WSO2 Cloud Penetration Testing Policy

WSO2 understands that you may need to conduct penetration testing in respect of WSO2 Cloud to evaluate its compliance with internal protocols and other standards. We permit such penetration testing subject to the following:

  1. Notification & WSO2 Terms. A request to conduct penetration testing must be submitted for approval to cloud@wso2.com; your request must detail the following as well as any other information that WSO2 may reasonably request from you: your contact information; scope of testing including which of WSO2 Cloud services you wish to target for testing; testing tools; third party contact information (if testing is performed by a 3rd party); source IP addresses (scanning servers); total bandwidth (expected Gbps); region; time zone; start time and date; end time and date. Note that end date can be a maximum of 90 days after the start date. We will acknowledge your request within 2 days.

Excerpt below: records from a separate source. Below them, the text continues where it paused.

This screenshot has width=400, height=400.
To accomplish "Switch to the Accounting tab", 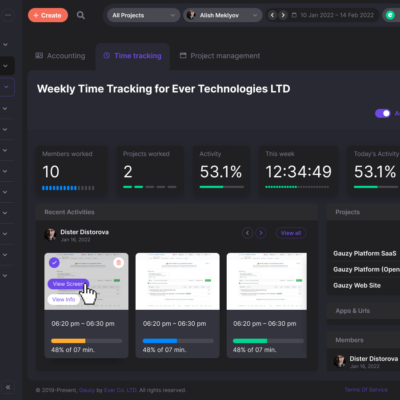I will click(60, 56).
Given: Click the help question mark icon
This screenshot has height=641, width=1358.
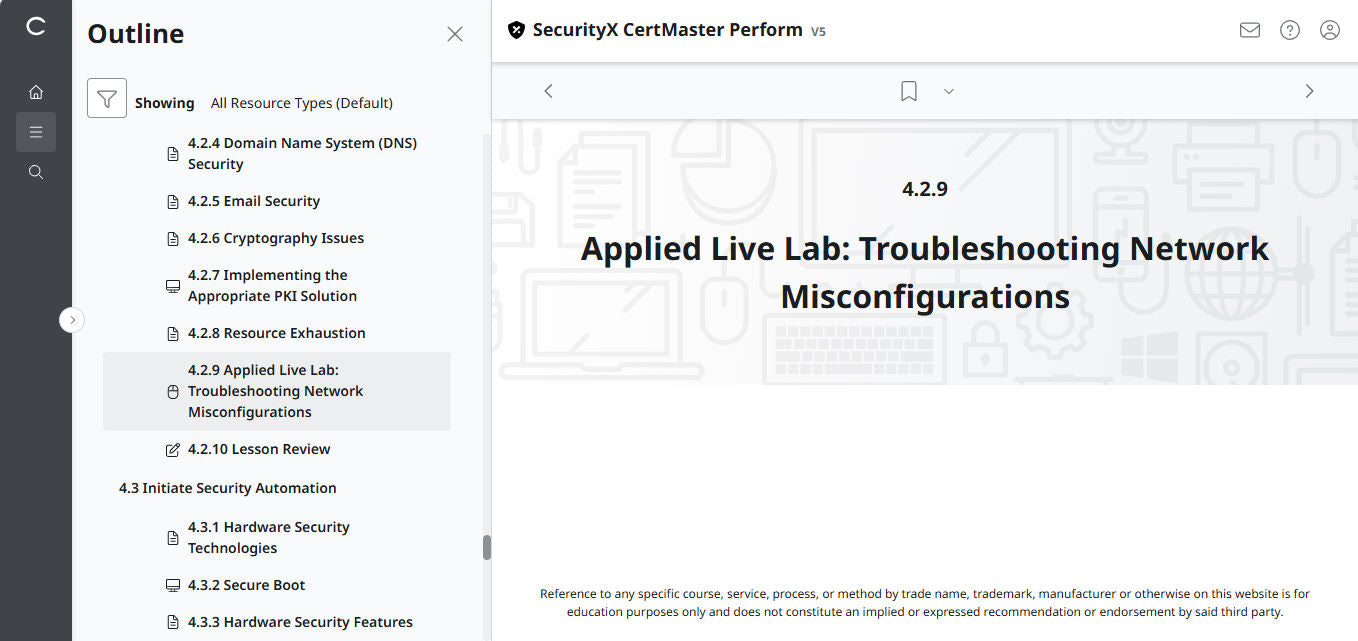Looking at the screenshot, I should (1290, 30).
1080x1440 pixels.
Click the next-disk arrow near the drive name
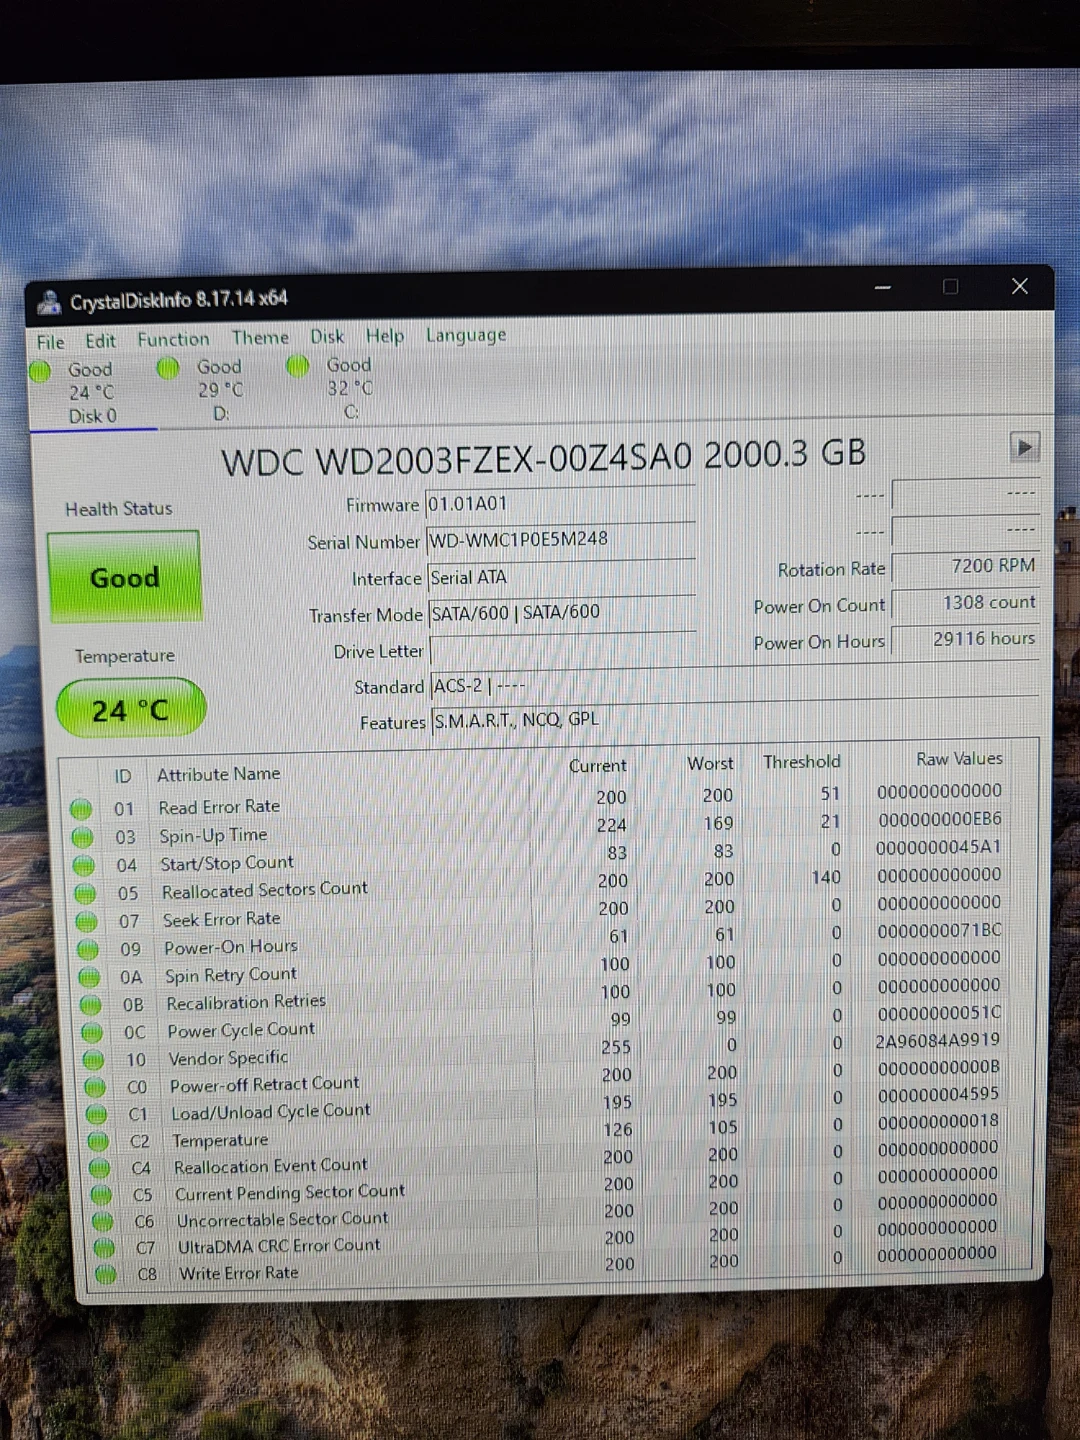pos(1024,447)
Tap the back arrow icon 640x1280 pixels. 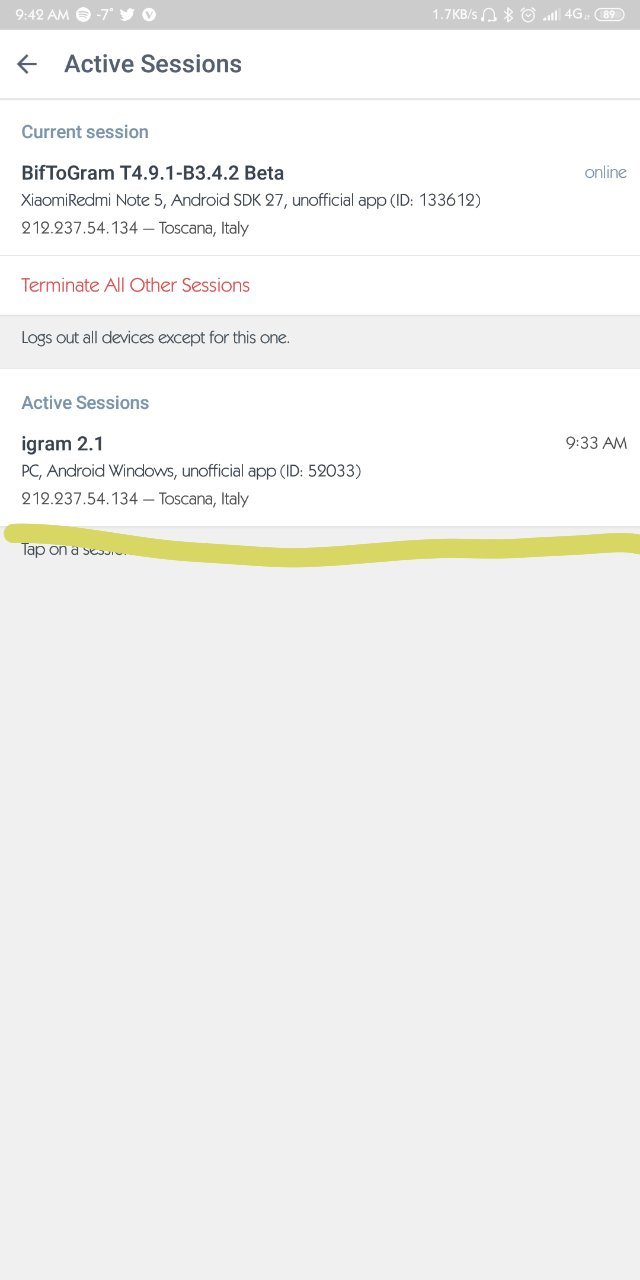[27, 64]
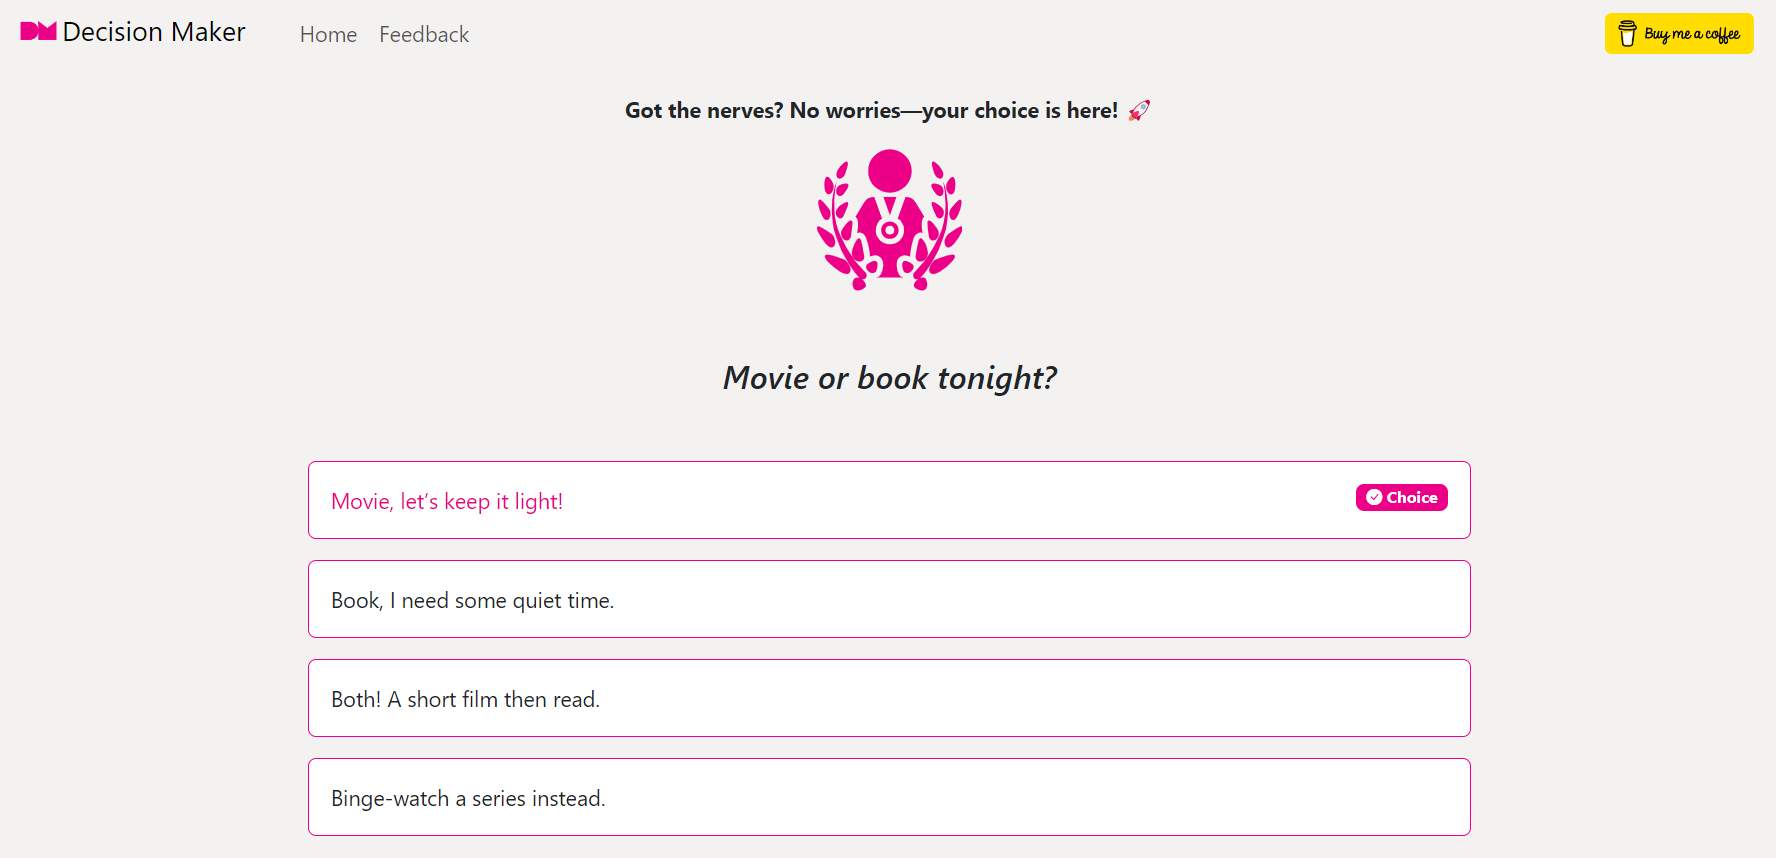Click the medal ring on the winner icon
The image size is (1776, 858).
(x=889, y=231)

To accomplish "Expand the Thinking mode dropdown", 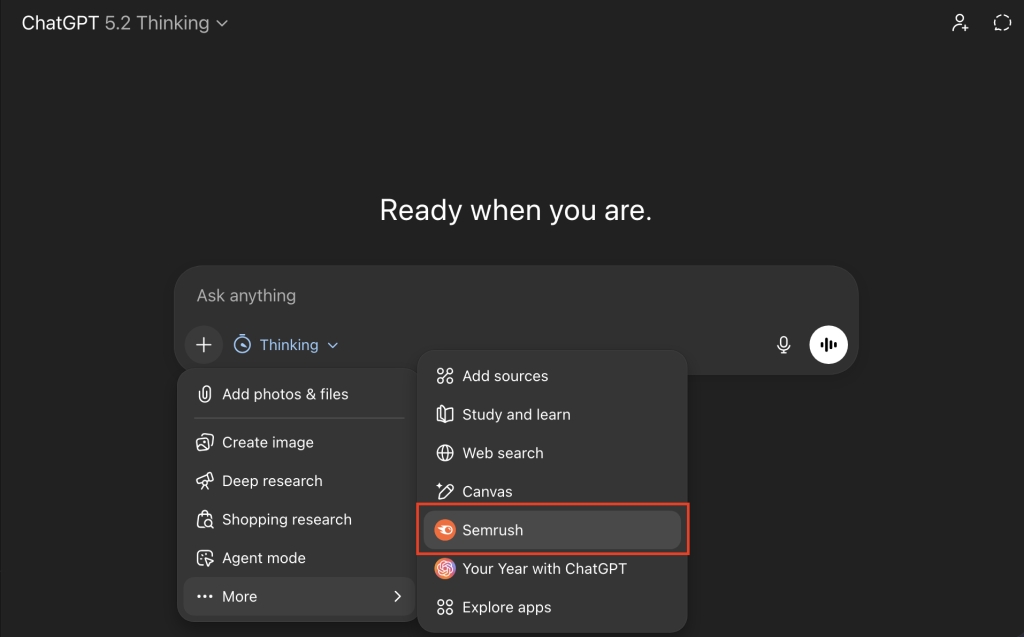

    We recommend that you provide us with as much detail as possible on the penetration testing you wish to conduct on your initial request, this will expedite both the approval process as well as penetration testing.

    We will confirm whether or not your request is approved within 7 days of your submitting it. If your request is approved, our response, will, among other things, detail the specific terms on which your penetration testing may be conducted. Once you receive our approval you may carry out testing on the agreed terms until the agreed end date.

    We may, following our initial response, request further information and detail further terms on which you must conduct your penetration testing. You must comply with these terms. You must notify us and obtain our prior consent if you wish to vary any of the terms (such as variation of timelines) on which penetration testing has been permitted. Any penetration testing you conduct in respect of WSO2 Cloud will also be governed by the terms and conditions of the agreements you have signed up with us.
  2. Reporting of Issues. You must notify us of all issues detected through the penetration testing you conducted. Notification must be made within 24 hours of detection.
  3. AWS Terms. You understand that WSO2 has engaged with Amazon Web Services to provide WSO2 Cloud services and accordingly, you must comply with the following terms and conditions as applicable to any penetration testing you conduct https://aws.amazon.com/aup/
  4. Subscription. You warrant that you are the owner of the subscription or connection through which you wish to conduct penetration testing, which must, where applicable, be within your specific subscription tier.
  5. Security. Within 24 hours of concluding penetration testing, you must e-mail details of any security or other vulnerability or flaw that you detect to cloud@wso2.com; you must not disclose this vulnerability or flaw to any party.
  6. Queries. Your questions must be directed to:cloud@wso2.com
  7. Damage. You agree that you will not cause any damage or create any risk to WSO2 or to any of our customers through any penetration testing you conduct and that you will fully indemnify WSO2 in respect of any related claims.